→ PROVIDED TEXT
Saturday, December 24, 2011

Crime and Justice in Provence

Well, it's everywhere. Crime, I mean.(You didn't think my rose-coloured glasses were that heavily tinted, did you?)Every time I open the local paper or turn on the news there's another armed robbery reported or another shooting in Marseille. Yesterday a 17-year-old boy was shot dead in Marseille outside an apartment block, La Castellane. The sapeurs-pompiers (fire brigade/paramedics) arrived promptly but couldn't save the boy from the seven rounds fired into his body from a kalashnikov rifle.

Marseille's long had a reputation for violent crime and the latest version of urban warfare in France's second city combines cocaine dealing with kalashnikovs.

A few weeks ago another youngster, Ali Attia, was shot dead in his cousin's restaurant in a café in Saint-Antoine, a quartier in the north of Marseille. His killer strolled in with a kalashnikov and shot him as he sat at the dinner table.

These tit-for-tat killings are referred to in the Provençal press as a war of the clans - gangs and families vying to control cocaine supply in Marseille. But there are also casual killings when young men loaded up with cocaine take offence at a passing glance from another kid in the quartier. Guns are used as casually as fists once were. The ex-wife of a friend of mine was shot in the head some time ago as she walked down a road in Marseille in daylight. Obviously not knowing what had hit her, she was rushed to hospital and luckily survived. What had hit her was of course a stray bullet from a gun being used by a local guy to settle some imbecilic score - drug payment or other.

→ RECORDS PROVIDED
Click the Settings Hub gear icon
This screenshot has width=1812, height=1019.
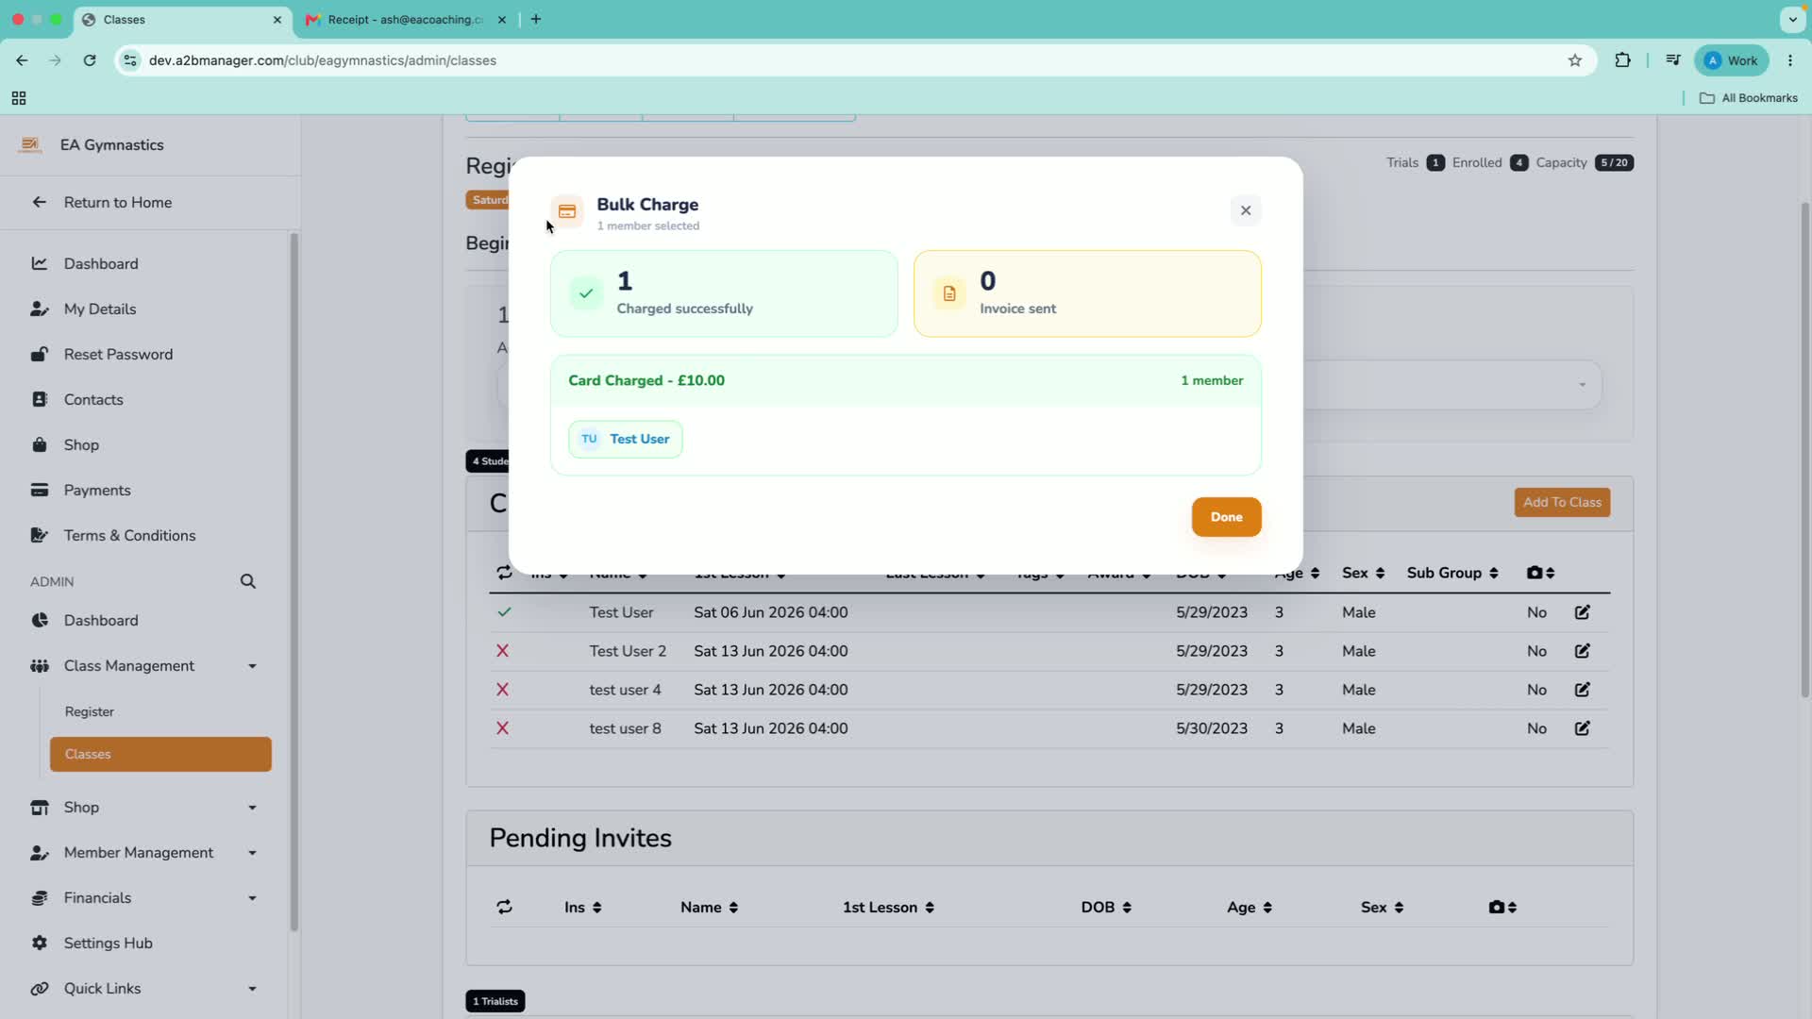(x=40, y=943)
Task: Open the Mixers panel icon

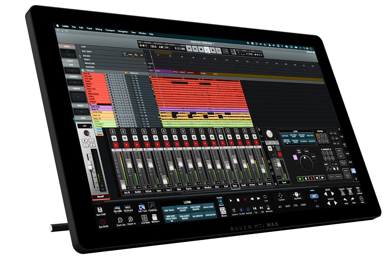Action: tap(223, 210)
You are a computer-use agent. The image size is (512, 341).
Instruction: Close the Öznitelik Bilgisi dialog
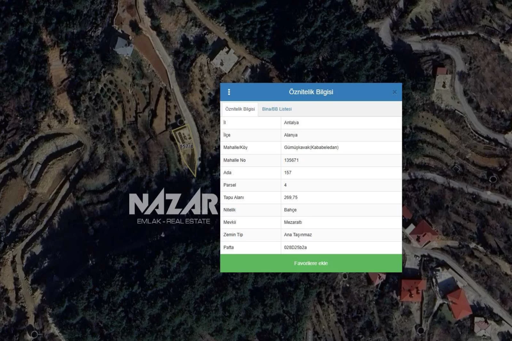tap(395, 92)
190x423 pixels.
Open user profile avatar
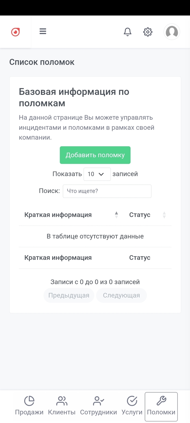coord(172,32)
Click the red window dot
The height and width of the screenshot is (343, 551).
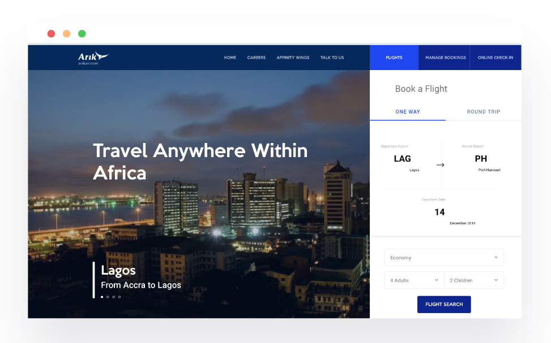point(52,34)
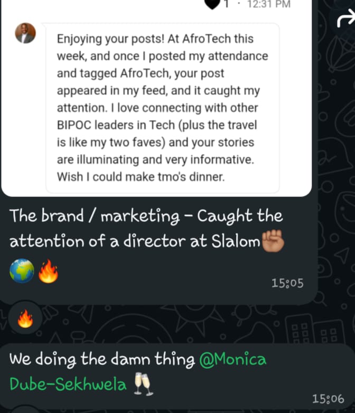This screenshot has height=413, width=355.
Task: Open the fire emoji reaction bubble
Action: (x=25, y=318)
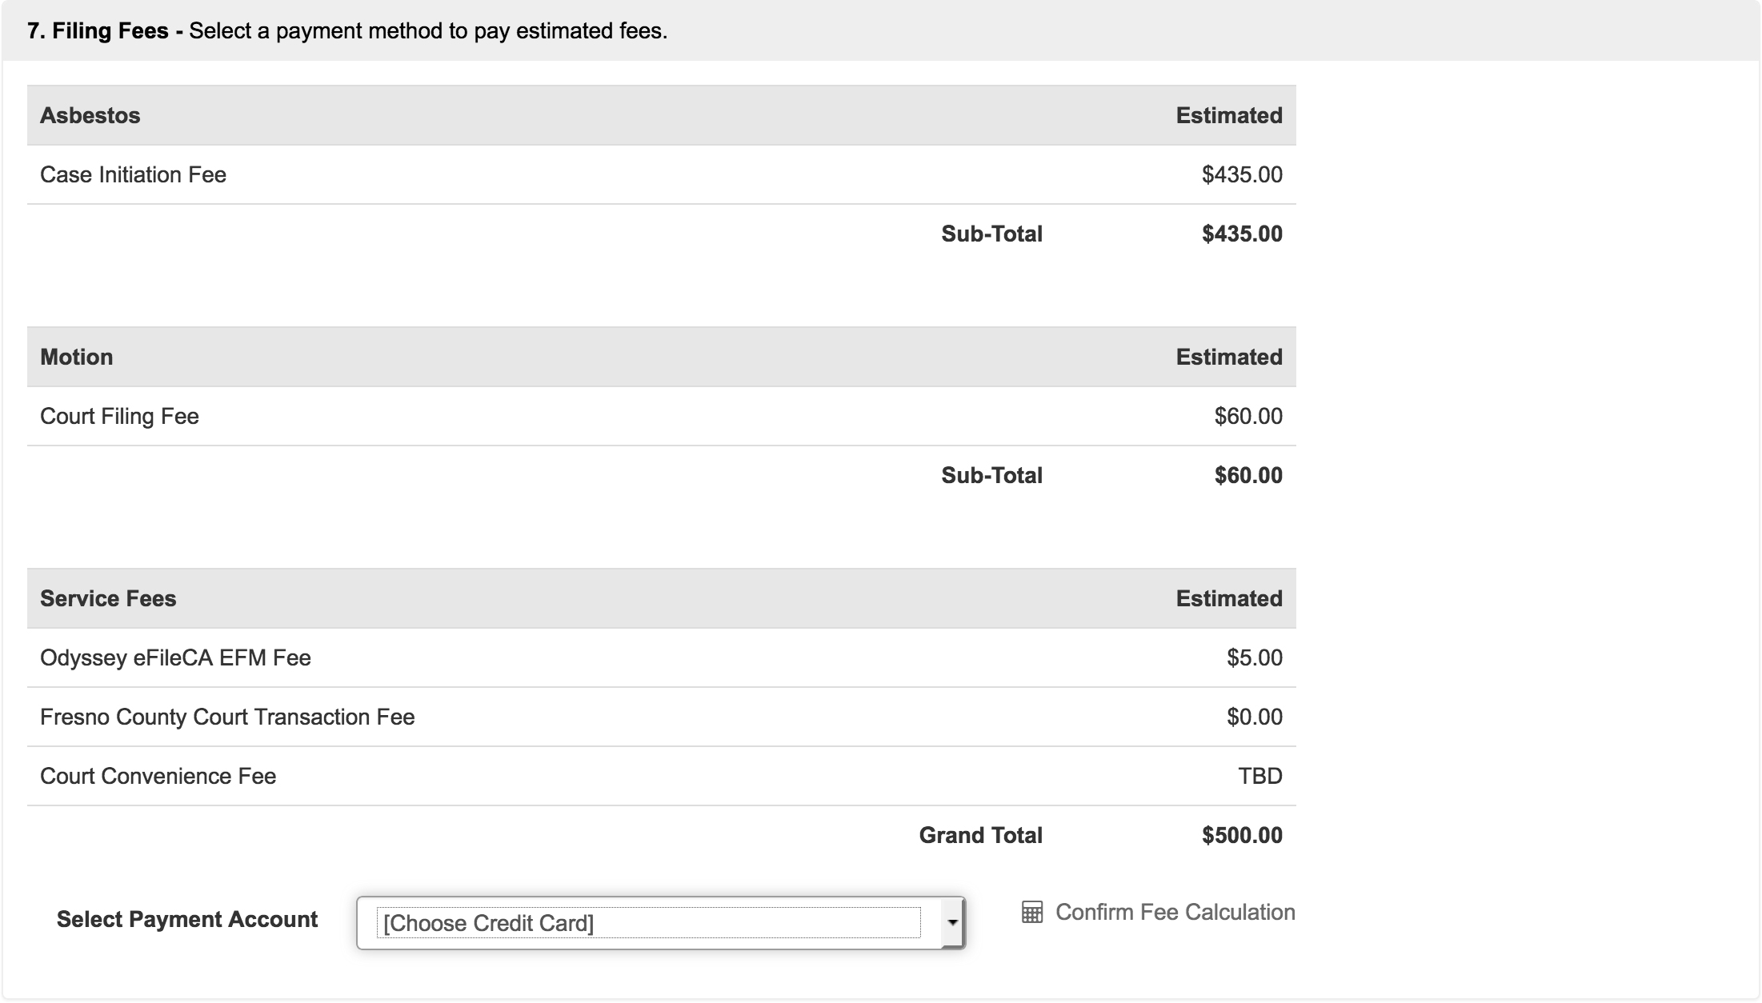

→ TASK DIRECTIONS
According to the text on crime in Provence, what two things does the latest urban warfare in Marseille combine? The entries aren't needed for what follows.

→ RESPONSE AREA
It combines cocaine dealing with kalashnikovs.